UK - Banks are reviewing loan arrangements to companies with DB scheme deficits, PricewaterhouseCoopers warns.
And the accounting giant fears the move could cut the credit lines of UK businesses.
The warning follows Moody’s decision to cut defence contractor BAe Systems’ credit rating because of its £2.2bn scheme deficit. Standard & Poor’s has also cut BAe Systems’ rating to triple-B – just one place above junk level.
Industry sources fear banks are now set to follow suit and that many are reviewing their lending arrangements with companies.
PwC and Deloitte & Touche have held discussions with banks about their clients’ schemes, and fear they will raise the interest rates they charge firms or even cut credit lines.
PwC partner Andrew Evans said: “The most significant factor here is that banks may seek to raise the interest rates they charge the organisation.
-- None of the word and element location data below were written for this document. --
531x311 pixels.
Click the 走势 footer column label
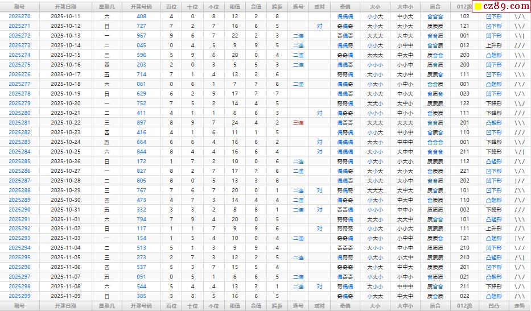pyautogui.click(x=520, y=306)
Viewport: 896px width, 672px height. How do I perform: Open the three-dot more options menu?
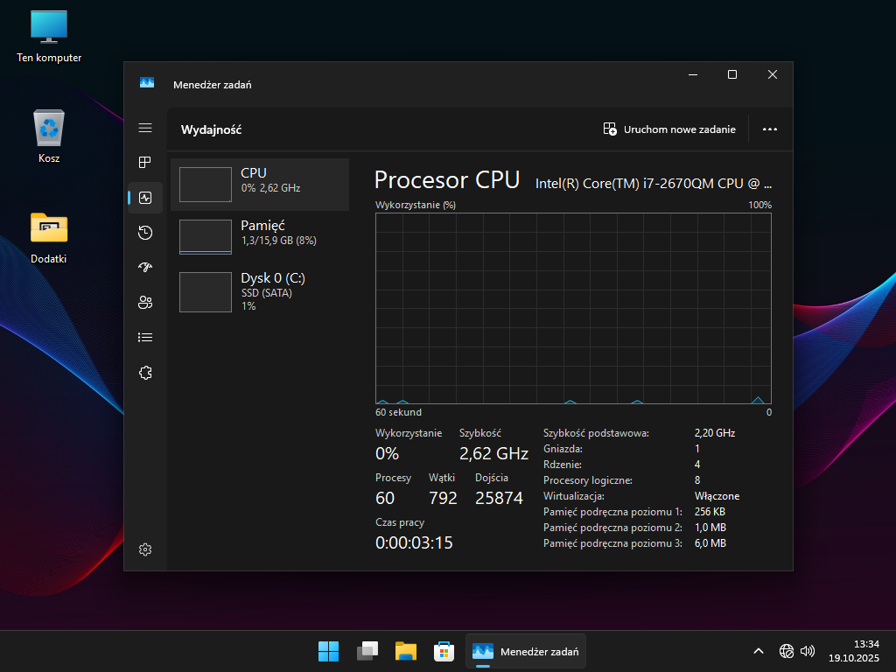click(769, 130)
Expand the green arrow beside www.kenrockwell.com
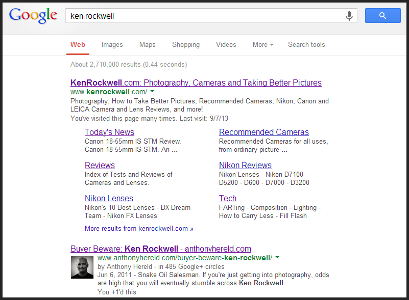Image resolution: width=409 pixels, height=300 pixels. (152, 92)
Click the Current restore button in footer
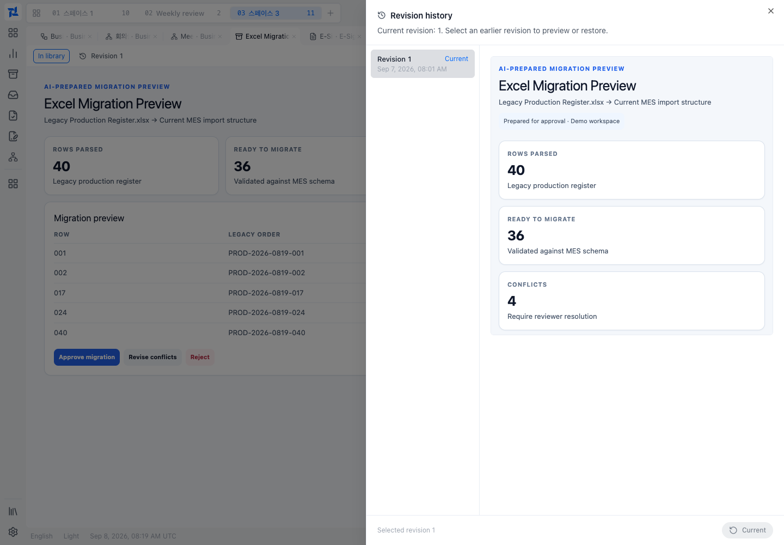 [748, 530]
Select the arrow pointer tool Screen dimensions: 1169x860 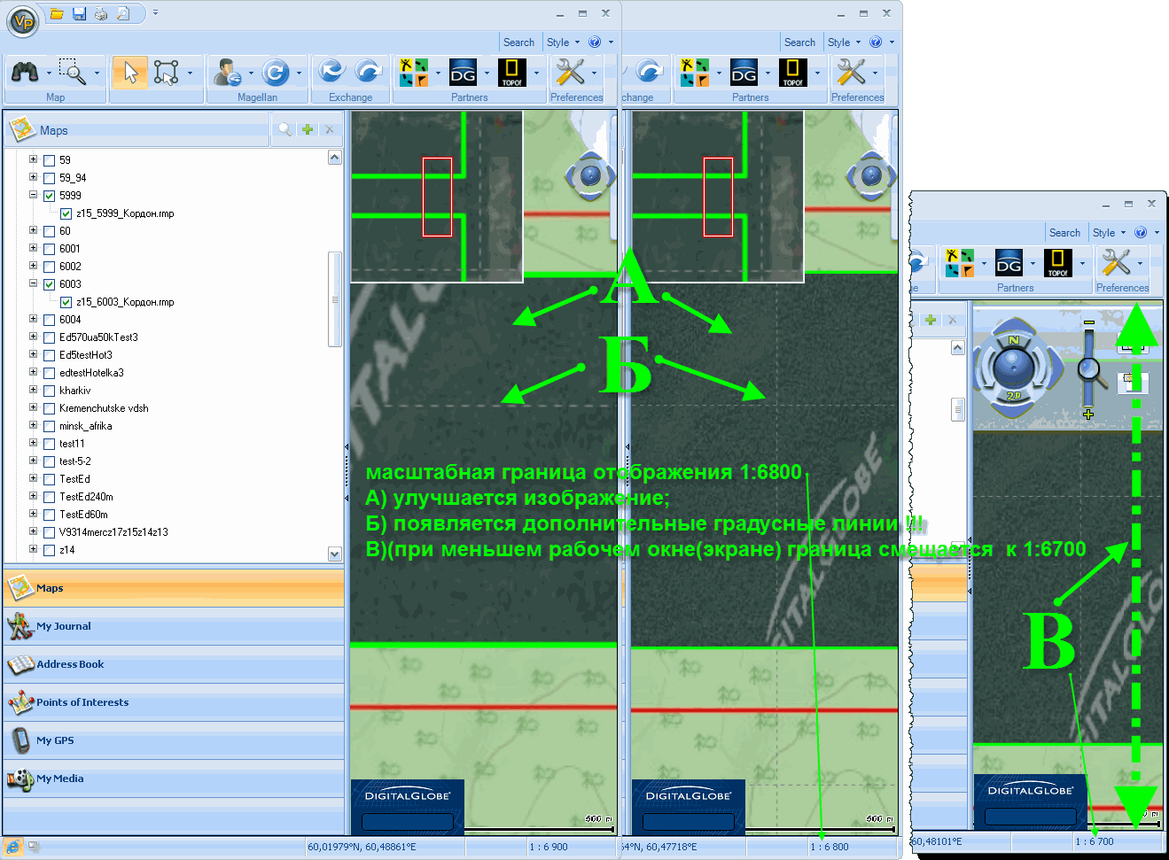point(130,73)
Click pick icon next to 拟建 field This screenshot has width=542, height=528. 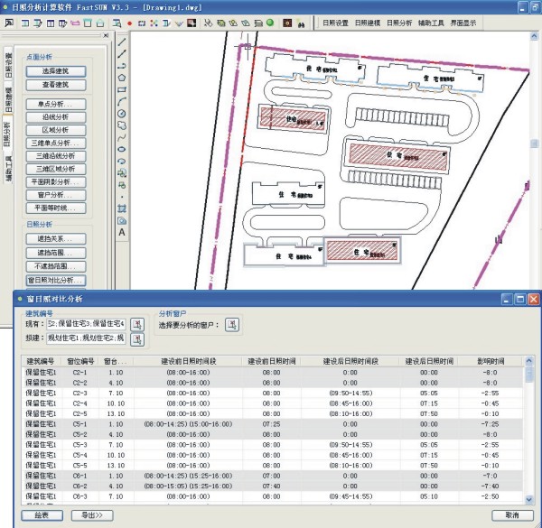click(137, 339)
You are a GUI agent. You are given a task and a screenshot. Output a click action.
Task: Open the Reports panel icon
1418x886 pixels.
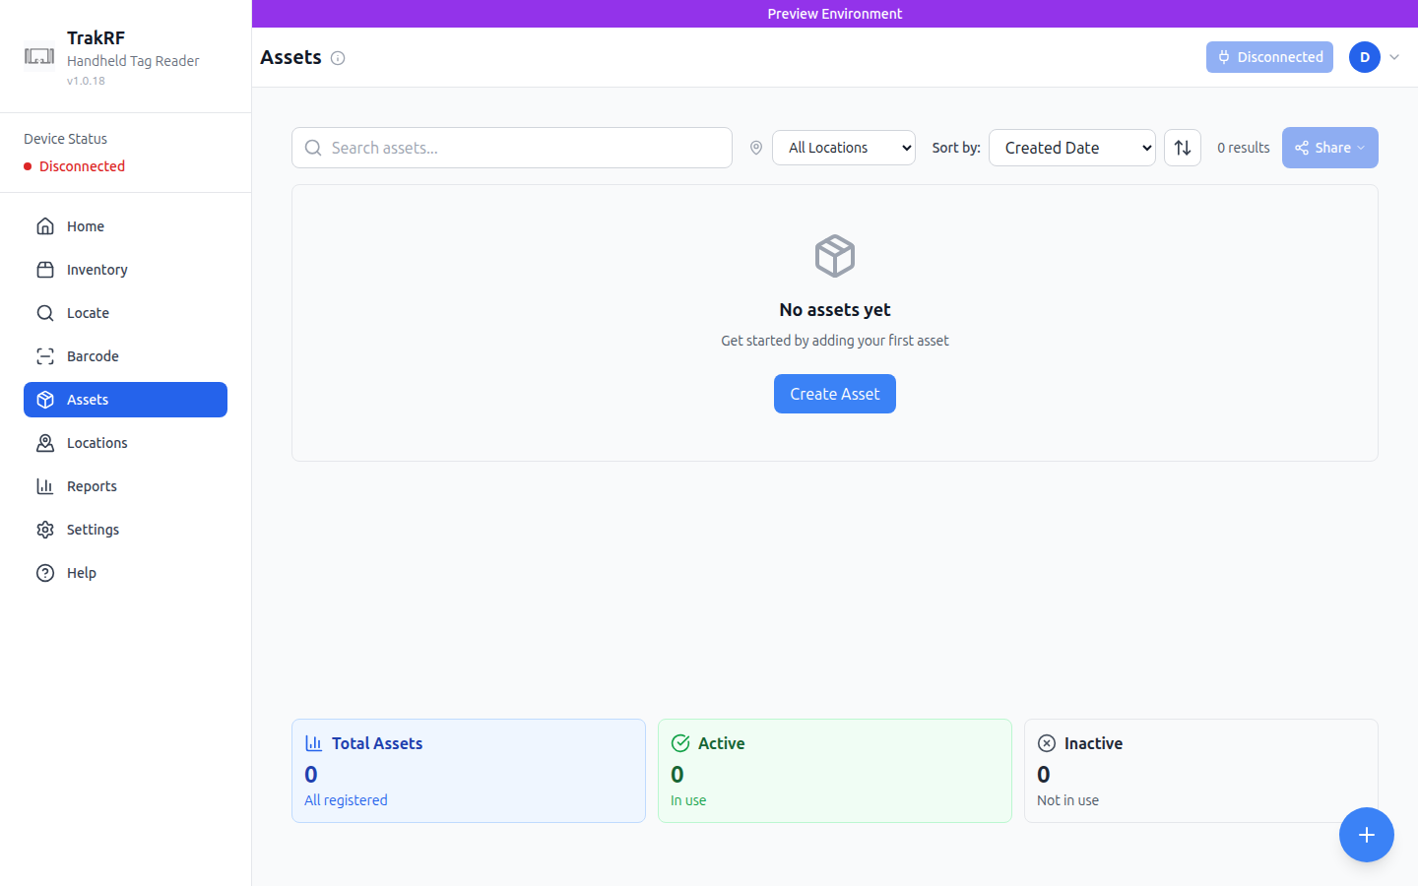coord(45,485)
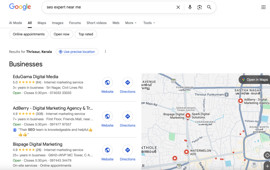Switch to the Maps tab
Viewport: 270px width, 170px height.
42,23
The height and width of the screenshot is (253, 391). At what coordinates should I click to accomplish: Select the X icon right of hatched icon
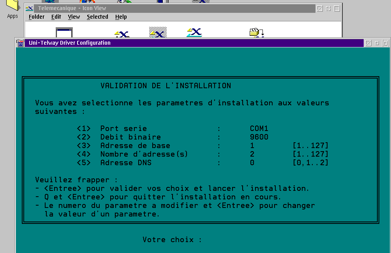194,33
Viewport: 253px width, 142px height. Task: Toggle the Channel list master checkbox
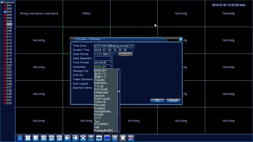2,2
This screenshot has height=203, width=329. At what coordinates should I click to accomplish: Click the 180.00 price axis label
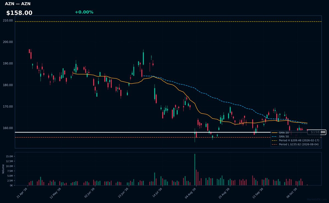pos(8,85)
The extreme is if the company is already at the limit of its banking arrangements and facing significant additional funding to its scheme.
“We know that banks do not look favourably at the amount of cash needed for meeting pension promises.
“We are aware of a number of situations where this has arisen, and has led to banks asking more questions on pensions than would normally be the case.”
Deloitte & Touche head of investment services Tony Osborn-Barker agreed and warned if banks do cut companies’ credit lines because of their deficits, it would prompt more firms to follow Maersk’s lead and wind up their scheme.